RECHTBANK MIDDEN-NEDERLAND
Zittingsplaats Utrecht
Bestuursrecht
zaaknummer: UTR 23/2653, 23/2655 en 23/2658

Uitspraak van de meervoudige kamer van 30 mei 2024 in de zaak tussen

het college van burgemeester en wethouders van de gemeente Dronten (het college Dronten), eiser
(gemachtigde: mr. R. Janssen),
het college van burgemeester en wethouders van de gemeente Almere (het college Almere),eiser
(gemachtigde: mr. I.S. Termaat en mr. J. Hagelaars),
het college van burgemeester en wethouders van de gemeente Lelystad (het college Lelystad),eiser
(gemachtigde: mr. R. Janssen),
gezamenlijk: de colleges
en

de Minister van Sociale Zaken en Werkgelegenheid (de minister), verweerder

(gemachtigde: mr. R.E. van de Kamp).

Samenvatting

Deze zaak gaat over de vaststelling door de minister van de hoogte van de vergoeding die de colleges krijgen voor de uitvoering van de Tijdelijke overbruggingsregeling zelfstandig ondernemers (Tozo). Partijen verschillen van mening over de vraag op welke verantwoordingsinformatie de minister de hoogte van de vergoeding voor de Tozo aan de colleges moet baseren. De minister stelt dat hij hierbij uit moet gaan van de informatie waar hij op 30 september 2021 over beschikte en dat hij de nadien door de colleges ingediende informatie niet meer bij de besluitvorming kan betrekken. Op basis van de informatie die de colleges voor 30 september 2021 aan hem hebben verstrekt, heeft de minister een deel van de verleende voorschotten teruggevorderd. De colleges stellen dat dit niet klopt en dat de minister de in maart 2022 door hen aangeleverde verantwoordingsinformatie bij de besluitvorming kan en moet betrekken. Uit die informatie blijkt volgens de colleges dat de daadwerkelijk gemaakte kosten overeenkomen met de verleende voorschotten en dat van terugvordering dus geen sprake kan zijn.

OVERZICHT GEGEVENS

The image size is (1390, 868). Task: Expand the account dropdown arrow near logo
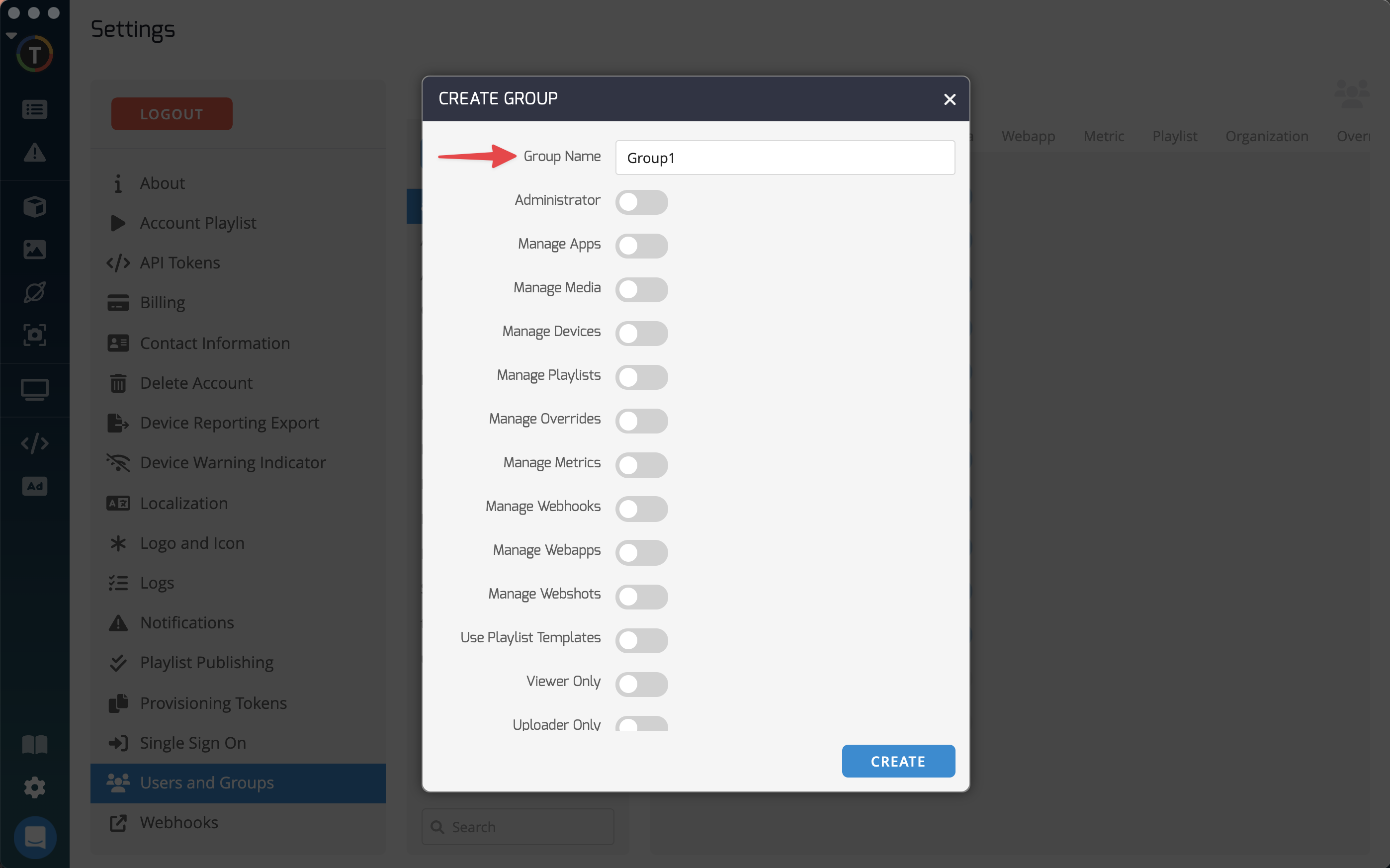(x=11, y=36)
* * *
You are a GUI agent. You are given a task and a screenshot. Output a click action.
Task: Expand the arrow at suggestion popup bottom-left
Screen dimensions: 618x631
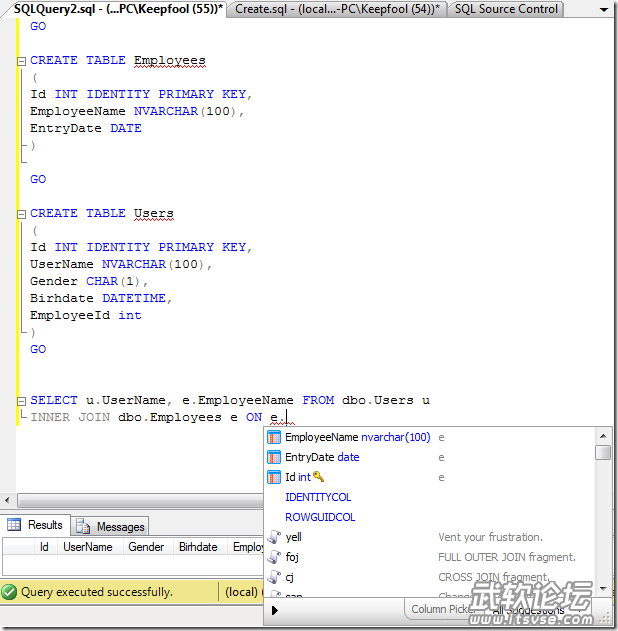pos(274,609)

OPDRACHTEN
1. Klopt elk van deze beweringen volgens de uitspraak over de Tozo-vergoeding? Antwoord per bewering met ja of nee en citeer de woorden uit de uitspraak die de doorslag geven. (a) De uitspraak is gedaan door de meervoudige kamer. (b) De colleges leverden hun verantwoordingsinformatie in maart 2021 aan. (c) Het college Dronten en het college Lelystad hebben dezelfde gemachtigde.
2. Neem uit de uitspraak over de Tozo-vergoeding letterlijk het stuk over van "Uitspraak van de" tot en met "van de Kamp).".
De records spelen hierbij geen rol.

DE UITKOMSTEN
1.
(a) Ja: "Uitspraak van de meervoudige kamer van 30 mei 2024"
(b) Nee: "de in maart 2022 door hen aangeleverde verantwoordingsinformatie"
(c) Ja: bij beide colleges staat "(gemachtigde: mr. R. Janssen)"

2.
Uitspraak van de meervoudige kamer van 30 mei 2024 in de zaak tussen

het college van burgemeester en wethouders van de gemeente Dronten (het college Dronten), eiser
(gemachtigde: mr. R. Janssen),
het college van burgemeester en wethouders van de gemeente Almere (het college Almere),eiser
(gemachtigde: mr. I.S. Termaat en mr. J. Hagelaars),
het college van burgemeester en wethouders van de gemeente Lelystad (het college Lelystad),eiser
(gemachtigde: mr. R. Janssen),
gezamenlijk: de colleges
en

de Minister van Sociale Zaken en Werkgelegenheid (de minister), verweerder

(gemachtigde: mr. R.E. van de Kamp).